• [What to do]
Go line by line through the data and copy those with the word "strategies".

###

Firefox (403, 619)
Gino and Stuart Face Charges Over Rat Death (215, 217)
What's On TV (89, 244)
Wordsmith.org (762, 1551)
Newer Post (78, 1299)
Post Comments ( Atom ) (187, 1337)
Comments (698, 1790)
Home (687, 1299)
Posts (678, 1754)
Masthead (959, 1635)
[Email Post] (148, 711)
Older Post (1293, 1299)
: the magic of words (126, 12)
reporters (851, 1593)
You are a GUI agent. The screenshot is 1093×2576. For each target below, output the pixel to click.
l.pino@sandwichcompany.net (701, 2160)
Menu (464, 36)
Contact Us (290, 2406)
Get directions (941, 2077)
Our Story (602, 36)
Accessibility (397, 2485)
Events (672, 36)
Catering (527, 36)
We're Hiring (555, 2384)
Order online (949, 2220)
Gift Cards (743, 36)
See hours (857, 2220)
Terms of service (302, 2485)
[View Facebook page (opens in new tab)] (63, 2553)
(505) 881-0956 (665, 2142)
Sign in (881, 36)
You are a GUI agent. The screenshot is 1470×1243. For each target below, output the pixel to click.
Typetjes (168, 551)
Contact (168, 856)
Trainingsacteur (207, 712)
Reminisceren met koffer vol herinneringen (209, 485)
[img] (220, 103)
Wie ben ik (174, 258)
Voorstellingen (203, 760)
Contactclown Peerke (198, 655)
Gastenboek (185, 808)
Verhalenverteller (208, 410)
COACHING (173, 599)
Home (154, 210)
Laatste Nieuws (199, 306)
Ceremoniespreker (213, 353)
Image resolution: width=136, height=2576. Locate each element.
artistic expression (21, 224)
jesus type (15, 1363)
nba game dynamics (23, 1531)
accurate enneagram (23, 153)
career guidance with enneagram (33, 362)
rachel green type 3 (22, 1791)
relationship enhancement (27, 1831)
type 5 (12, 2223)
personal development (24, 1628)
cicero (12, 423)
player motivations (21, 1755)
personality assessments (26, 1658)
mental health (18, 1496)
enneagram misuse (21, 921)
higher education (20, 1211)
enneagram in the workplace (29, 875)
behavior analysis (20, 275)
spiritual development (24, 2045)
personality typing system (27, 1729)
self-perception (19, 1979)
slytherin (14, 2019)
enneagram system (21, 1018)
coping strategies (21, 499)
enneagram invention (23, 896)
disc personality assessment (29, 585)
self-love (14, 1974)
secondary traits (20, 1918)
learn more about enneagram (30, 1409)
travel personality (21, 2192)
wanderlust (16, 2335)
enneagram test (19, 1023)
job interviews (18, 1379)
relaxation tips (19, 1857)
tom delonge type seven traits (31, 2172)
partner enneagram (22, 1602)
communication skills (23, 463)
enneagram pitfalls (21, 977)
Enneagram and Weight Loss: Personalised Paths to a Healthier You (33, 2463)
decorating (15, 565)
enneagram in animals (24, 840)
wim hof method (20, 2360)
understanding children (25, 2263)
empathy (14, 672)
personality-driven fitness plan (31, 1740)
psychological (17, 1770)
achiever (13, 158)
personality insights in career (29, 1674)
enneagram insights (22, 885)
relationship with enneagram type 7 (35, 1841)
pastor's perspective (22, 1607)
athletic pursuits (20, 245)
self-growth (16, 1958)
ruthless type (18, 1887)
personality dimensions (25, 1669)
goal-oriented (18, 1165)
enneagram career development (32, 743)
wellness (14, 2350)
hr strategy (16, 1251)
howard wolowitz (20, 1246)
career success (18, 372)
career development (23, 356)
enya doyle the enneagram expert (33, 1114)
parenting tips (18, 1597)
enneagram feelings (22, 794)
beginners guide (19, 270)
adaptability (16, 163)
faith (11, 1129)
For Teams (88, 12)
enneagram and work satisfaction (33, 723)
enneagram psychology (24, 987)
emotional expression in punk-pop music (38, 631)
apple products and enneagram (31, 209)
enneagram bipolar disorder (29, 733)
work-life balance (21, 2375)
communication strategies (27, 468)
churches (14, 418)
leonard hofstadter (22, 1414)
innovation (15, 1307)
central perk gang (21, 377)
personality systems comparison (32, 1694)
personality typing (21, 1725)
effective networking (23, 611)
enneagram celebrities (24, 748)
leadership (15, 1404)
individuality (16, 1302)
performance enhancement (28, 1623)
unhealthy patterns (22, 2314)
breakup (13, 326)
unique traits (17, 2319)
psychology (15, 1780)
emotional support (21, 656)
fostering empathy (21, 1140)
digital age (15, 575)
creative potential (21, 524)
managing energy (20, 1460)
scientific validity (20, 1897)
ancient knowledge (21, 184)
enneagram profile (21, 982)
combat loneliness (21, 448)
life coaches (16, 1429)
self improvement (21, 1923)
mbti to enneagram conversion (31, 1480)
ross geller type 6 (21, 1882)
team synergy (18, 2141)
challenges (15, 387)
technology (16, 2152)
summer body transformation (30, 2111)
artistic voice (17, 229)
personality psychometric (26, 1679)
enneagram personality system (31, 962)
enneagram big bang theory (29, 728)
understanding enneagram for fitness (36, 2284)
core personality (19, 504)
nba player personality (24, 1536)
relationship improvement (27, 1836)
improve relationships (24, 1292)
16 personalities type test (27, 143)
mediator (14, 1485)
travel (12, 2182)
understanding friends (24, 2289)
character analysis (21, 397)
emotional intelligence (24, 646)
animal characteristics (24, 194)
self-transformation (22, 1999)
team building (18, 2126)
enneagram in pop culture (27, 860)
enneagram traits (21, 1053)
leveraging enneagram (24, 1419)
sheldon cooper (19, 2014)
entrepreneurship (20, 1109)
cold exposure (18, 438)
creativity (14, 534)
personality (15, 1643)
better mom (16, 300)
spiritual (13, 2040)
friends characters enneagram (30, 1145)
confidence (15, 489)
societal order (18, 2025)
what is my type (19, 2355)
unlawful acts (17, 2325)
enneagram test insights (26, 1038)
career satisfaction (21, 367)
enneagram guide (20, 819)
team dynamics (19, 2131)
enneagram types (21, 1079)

###

• [Response area]
coping strategies (21, 499)
communication strategies (27, 468)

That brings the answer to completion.